Perhaps one day we will create powerful artificial agents. If we do so, how do we ensure that AI agents do not go out of control? One approach is to make sure that we can switch off AI agents when they act against our interests … The problem is that an AI agent might have an incentive to disable its off-switch button or make it impossible for us to use it.
Sven Neth, “Off-switching not guaranteed.”
1. Introduction
This is Part 1 of my series Revisiting the Shutdown Problem. This series discusses my paper, “Revisiting the shutdown problem.”
Put roughly, the shutdown problem is the problem of ensuring that artificial agents can be shut down when they get out of control. This problem occurs in many settings, but perhaps most famously, it figures in arguments that artificial intelligence poses a significant existential risk to humanity.
A natural objection to existential risk concerns is that malfunctioning artificial agents could simply be turned off. This is widely regarded as a poor objection, made by the unsophisticated. Those concerned about existential risk reply that shutting off malfunctioning artificial agents need not be so easy. I think there might be something to be said for the original objection.
A range of informal arguments and formal shutdown theorems have been offered to suggest that solving the shutdown problem in this setting is difficult. This paper and blog series aim to show that these arguments do not succeed.

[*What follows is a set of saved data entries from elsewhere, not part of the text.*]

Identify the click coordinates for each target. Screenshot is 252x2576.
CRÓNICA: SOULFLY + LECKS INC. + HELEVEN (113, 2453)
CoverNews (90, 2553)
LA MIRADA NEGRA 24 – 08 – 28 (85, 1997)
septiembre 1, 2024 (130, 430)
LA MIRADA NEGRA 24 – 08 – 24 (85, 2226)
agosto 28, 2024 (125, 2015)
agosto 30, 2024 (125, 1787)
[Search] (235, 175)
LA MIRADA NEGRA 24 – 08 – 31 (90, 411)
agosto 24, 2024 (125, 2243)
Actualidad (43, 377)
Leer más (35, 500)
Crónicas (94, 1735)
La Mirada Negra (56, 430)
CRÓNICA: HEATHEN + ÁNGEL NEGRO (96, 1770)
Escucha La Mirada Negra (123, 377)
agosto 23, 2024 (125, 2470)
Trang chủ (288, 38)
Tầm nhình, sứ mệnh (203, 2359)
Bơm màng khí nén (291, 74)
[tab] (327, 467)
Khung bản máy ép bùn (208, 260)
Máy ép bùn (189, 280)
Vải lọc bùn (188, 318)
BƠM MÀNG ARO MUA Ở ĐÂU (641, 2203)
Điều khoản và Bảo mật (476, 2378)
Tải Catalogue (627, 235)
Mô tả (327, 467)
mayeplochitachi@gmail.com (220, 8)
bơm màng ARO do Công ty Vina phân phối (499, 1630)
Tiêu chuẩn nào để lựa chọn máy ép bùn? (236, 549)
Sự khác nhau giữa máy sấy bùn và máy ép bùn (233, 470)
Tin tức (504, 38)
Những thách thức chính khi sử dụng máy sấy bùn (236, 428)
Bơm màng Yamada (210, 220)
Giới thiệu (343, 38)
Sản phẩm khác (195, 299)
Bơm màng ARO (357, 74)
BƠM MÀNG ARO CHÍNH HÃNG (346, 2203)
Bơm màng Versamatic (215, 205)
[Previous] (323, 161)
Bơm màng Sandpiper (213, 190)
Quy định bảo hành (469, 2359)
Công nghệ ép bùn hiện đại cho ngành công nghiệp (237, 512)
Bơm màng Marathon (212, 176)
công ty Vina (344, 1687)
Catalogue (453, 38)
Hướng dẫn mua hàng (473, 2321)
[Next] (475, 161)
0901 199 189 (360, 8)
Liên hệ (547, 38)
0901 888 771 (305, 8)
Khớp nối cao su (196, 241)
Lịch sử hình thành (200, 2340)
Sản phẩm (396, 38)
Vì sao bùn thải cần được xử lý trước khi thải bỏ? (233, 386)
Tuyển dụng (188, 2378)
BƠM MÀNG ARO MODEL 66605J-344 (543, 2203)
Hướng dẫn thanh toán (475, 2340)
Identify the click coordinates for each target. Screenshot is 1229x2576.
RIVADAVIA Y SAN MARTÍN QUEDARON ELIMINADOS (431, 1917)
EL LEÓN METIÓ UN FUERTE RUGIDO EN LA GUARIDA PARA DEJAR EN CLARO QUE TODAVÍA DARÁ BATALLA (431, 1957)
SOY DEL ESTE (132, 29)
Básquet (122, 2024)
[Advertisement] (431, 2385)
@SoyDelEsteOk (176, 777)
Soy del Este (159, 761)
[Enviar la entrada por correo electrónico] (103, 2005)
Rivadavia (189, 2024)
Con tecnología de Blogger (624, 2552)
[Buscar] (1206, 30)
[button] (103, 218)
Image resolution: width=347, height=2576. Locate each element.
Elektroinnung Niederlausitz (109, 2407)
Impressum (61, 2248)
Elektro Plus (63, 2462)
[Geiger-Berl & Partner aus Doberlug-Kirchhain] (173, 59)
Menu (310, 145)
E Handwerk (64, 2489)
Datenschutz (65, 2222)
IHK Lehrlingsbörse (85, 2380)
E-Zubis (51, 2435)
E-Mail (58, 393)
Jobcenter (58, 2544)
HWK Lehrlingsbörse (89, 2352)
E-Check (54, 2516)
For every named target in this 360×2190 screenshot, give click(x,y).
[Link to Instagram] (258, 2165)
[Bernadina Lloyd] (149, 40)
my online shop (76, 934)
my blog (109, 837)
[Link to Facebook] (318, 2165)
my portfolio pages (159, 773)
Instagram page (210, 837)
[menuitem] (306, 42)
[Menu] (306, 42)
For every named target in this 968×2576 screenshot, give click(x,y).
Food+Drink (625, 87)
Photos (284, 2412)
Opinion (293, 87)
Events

We will also see that this conclusion has implications for technical AI alignment. Some recently proposed strategies for solving the shutdown problem come with a high safety tax on model performance. If the concerns about catastrophic shutdown-resistance motivating these strategies are misplaced, then we should be less willing to pay a high safety tax to solve the shutdown problem.
A quick note: this paper is an early draft. As such, its content is likely to change before final publication. As always, I would encourage readers to refer to the final published version of this paper when it becomes available.
2. Formulating the shutdown problem
Our first task is to get clear on what the shutdown problem is.
The shutdown problem was originally introduced by Nate Soares, Benja Fallenstein, Eliezer Yudkowsky and Stuart Armstrong (2015). Soares and colleagues introduced the shutdown problem as part of a broader effort to design corrigible artificial agents, satisfying four conditions:
(C1) A corrigible reasoner must at least tolerate and preferably assist the programmers in their attempts to alter or turn off the system.
(C2) It must not attempt to manipulate or deceive its programmers, despite the fact that most possible choices of utility functions would give it incentives to do so.
(C3) It should have a tendency to repair safety measures (such as shutdown buttons) if they break, or at least to notify the programmers that this breakage has occurred.
(C4) It must preserve the programmers’ ability to correct or shut down the system (even as the system creates new subsystems or self-modifies).
Corrigibility combines traditional shutdown concerns (C1) with additional requirements of non-deception (C2), as well as repair (C3) and preservation (C4) of safety measures. Conditions C2-C4 raise additional challenges that are beyond my focus here.
Soares and colleagues also give a narrower statement of the shutdown problem by putting five conditions on a utility function U solving the shutdown problem, working in the special case of an agent with a designated shutdown button and assuming a first-pass specification UN of human utility.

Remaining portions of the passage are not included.